=== Input material ===

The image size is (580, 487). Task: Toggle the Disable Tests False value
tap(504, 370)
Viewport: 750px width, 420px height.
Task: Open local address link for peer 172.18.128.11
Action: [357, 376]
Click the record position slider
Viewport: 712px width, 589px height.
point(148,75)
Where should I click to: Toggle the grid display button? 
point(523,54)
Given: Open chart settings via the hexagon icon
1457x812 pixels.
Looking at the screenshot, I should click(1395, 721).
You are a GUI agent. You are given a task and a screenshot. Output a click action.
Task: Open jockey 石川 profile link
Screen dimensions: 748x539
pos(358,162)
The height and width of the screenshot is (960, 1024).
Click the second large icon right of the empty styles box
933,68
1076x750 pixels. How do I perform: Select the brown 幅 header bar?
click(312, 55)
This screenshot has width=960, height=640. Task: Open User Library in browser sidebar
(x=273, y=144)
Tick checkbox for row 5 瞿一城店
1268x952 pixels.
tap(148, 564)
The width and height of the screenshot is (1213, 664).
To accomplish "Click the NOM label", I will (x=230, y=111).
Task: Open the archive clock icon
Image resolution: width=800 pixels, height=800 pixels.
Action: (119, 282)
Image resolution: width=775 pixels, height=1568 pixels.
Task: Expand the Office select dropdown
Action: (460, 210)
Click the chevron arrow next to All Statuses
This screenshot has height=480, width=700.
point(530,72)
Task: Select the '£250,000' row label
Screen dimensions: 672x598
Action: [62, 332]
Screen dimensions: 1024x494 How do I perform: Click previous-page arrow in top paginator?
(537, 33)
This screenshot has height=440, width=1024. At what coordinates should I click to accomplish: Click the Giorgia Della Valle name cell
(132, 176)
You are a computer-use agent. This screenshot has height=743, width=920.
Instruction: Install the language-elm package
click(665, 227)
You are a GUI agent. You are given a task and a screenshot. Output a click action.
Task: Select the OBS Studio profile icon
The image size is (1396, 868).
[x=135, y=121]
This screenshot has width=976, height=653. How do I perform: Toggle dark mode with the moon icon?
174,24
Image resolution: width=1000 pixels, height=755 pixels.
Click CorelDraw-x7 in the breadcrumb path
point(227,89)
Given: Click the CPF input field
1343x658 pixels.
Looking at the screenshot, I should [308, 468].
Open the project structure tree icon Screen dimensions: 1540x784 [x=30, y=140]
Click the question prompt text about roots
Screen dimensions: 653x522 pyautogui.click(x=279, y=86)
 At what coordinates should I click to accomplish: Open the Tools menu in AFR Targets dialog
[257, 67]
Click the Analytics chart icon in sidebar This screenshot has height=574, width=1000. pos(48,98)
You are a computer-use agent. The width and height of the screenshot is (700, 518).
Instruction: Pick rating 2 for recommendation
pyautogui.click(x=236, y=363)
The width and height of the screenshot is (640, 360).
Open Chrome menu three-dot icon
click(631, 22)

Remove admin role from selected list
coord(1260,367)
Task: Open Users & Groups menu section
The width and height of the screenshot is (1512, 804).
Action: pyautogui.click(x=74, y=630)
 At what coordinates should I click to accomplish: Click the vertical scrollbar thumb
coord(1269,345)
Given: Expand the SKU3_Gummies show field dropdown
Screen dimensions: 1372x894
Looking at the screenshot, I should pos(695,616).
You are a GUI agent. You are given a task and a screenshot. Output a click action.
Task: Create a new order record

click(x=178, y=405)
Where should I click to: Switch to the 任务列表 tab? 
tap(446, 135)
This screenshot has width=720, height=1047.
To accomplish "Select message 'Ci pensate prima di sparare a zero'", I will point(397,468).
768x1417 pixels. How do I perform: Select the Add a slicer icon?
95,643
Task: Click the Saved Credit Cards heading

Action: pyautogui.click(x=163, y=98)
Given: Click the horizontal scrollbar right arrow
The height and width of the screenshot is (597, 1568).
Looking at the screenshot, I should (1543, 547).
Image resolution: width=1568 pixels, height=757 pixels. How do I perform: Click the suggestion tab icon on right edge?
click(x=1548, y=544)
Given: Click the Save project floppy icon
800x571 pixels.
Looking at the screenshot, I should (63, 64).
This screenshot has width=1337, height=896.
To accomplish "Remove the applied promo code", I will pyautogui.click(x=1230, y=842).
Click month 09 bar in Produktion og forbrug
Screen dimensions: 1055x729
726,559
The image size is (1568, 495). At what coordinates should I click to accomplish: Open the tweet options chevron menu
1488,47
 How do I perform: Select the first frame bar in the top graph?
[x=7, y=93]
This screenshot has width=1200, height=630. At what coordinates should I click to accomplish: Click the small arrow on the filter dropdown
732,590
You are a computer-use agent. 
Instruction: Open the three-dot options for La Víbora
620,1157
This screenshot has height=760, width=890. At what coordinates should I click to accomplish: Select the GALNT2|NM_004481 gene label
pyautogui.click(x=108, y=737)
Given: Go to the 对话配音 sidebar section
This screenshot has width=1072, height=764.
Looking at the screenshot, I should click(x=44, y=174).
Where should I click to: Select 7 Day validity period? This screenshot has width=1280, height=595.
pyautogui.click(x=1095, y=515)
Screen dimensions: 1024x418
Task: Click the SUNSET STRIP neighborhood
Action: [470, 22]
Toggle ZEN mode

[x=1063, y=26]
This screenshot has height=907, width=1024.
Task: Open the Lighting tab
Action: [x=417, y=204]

===

[How to complete this task] Your task is to retype all of the lines above exactly.

[Answer to the problem]
The image size is (580, 487). Task: Toggle the Disable Tests False value
tap(504, 370)
Viewport: 750px width, 420px height.
Task: Open local address link for peer 172.18.128.11
Action: [357, 376]
Click the record position slider
Viewport: 712px width, 589px height.
point(148,75)
Where should I click to: Toggle the grid display button? 
point(523,54)
Given: Open chart settings via the hexagon icon
1457x812 pixels.
Looking at the screenshot, I should click(1395, 721).
You are a GUI agent. You are given a task and a screenshot. Output a click action.
Task: Open jockey 石川 profile link
Screen dimensions: 748x539
pos(358,162)
The height and width of the screenshot is (960, 1024).
Click the second large icon right of the empty styles box
933,68
1076x750 pixels. How do I perform: Select the brown 幅 header bar?
click(312, 55)
This screenshot has width=960, height=640. Task: Open User Library in browser sidebar
(x=273, y=144)
Tick checkbox for row 5 瞿一城店
1268x952 pixels.
tap(148, 564)
The width and height of the screenshot is (1213, 664).
To accomplish "Click the NOM label", I will (x=230, y=111).
Task: Open the archive clock icon
Image resolution: width=800 pixels, height=800 pixels.
Action: (119, 282)
Image resolution: width=775 pixels, height=1568 pixels.
Task: Expand the Office select dropdown
Action: (460, 210)
Click the chevron arrow next to All Statuses
This screenshot has height=480, width=700.
point(530,72)
Task: Select the '£250,000' row label
Screen dimensions: 672x598
Action: [62, 332]
Screen dimensions: 1024x494 How do I perform: Click previous-page arrow in top paginator?
(537, 33)
This screenshot has height=440, width=1024. At what coordinates should I click to accomplish: Click the Giorgia Della Valle name cell
(132, 176)
You are a computer-use agent. This screenshot has height=743, width=920.
Instruction: Install the language-elm package
click(665, 227)
You are a GUI agent. You are given a task and a screenshot. Output a click action.
Task: Select the OBS Studio profile icon
The image size is (1396, 868).
[x=135, y=121]
This screenshot has width=976, height=653. How do I perform: Toggle dark mode with the moon icon?
174,24
Image resolution: width=1000 pixels, height=755 pixels.
Click CorelDraw-x7 in the breadcrumb path
point(227,89)
Given: Click the CPF input field
1343x658 pixels.
Looking at the screenshot, I should [308, 468].
Open the project structure tree icon Screen dimensions: 1540x784 [x=30, y=140]
Click the question prompt text about roots
Screen dimensions: 653x522 pyautogui.click(x=279, y=86)
 At what coordinates should I click to accomplish: Open the Tools menu in AFR Targets dialog
[257, 67]
Click the Analytics chart icon in sidebar This screenshot has height=574, width=1000. pos(48,98)
You are a computer-use agent. The width and height of the screenshot is (700, 518).
Instruction: Pick rating 2 for recommendation
pyautogui.click(x=236, y=363)
The width and height of the screenshot is (640, 360).
Open Chrome menu three-dot icon
click(631, 22)

Remove admin role from selected list
coord(1260,367)
Task: Open Users & Groups menu section
The width and height of the screenshot is (1512, 804).
Action: pyautogui.click(x=74, y=630)
 At what coordinates should I click to accomplish: Click the vertical scrollbar thumb
coord(1269,345)
Given: Expand the SKU3_Gummies show field dropdown
Screen dimensions: 1372x894
Looking at the screenshot, I should pos(695,616).
You are a GUI agent. You are given a task and a screenshot. Output a click action.
Task: Create a new order record

click(x=178, y=405)
Where should I click to: Switch to the 任务列表 tab? 
tap(446, 135)
This screenshot has width=720, height=1047.
To accomplish "Select message 'Ci pensate prima di sparare a zero'", I will point(397,468).
768x1417 pixels. How do I perform: Select the Add a slicer icon?
95,643
Task: Click the Saved Credit Cards heading

Action: pyautogui.click(x=163, y=98)
Given: Click the horizontal scrollbar right arrow
The height and width of the screenshot is (597, 1568).
Looking at the screenshot, I should (1543, 547).
Image resolution: width=1568 pixels, height=757 pixels. How do I perform: Click the suggestion tab icon on right edge?
click(x=1548, y=544)
Given: Click the Save project floppy icon
800x571 pixels.
Looking at the screenshot, I should (63, 64).
This screenshot has width=1337, height=896.
To accomplish "Remove the applied promo code", I will pyautogui.click(x=1230, y=842).
Click month 09 bar in Produktion og forbrug
Screen dimensions: 1055x729
726,559
The image size is (1568, 495). At what coordinates should I click to accomplish: Open the tweet options chevron menu
1488,47
 How do I perform: Select the first frame bar in the top graph?
[x=7, y=93]
This screenshot has width=1200, height=630. At what coordinates should I click to accomplish: Click the small arrow on the filter dropdown
732,590
You are a computer-use agent. 
Instruction: Open the three-dot options for La Víbora
620,1157
This screenshot has height=760, width=890. At what coordinates should I click to accomplish: Select the GALNT2|NM_004481 gene label
pyautogui.click(x=108, y=737)
Given: Go to the 对话配音 sidebar section
This screenshot has width=1072, height=764.
Looking at the screenshot, I should click(x=44, y=174).
Where should I click to: Select 7 Day validity period? This screenshot has width=1280, height=595.
pyautogui.click(x=1095, y=515)
Screen dimensions: 1024x418
Task: Click the SUNSET STRIP neighborhood
Action: [470, 22]
Toggle ZEN mode

[x=1063, y=26]
This screenshot has height=907, width=1024.
Task: Open the Lighting tab
Action: [x=417, y=204]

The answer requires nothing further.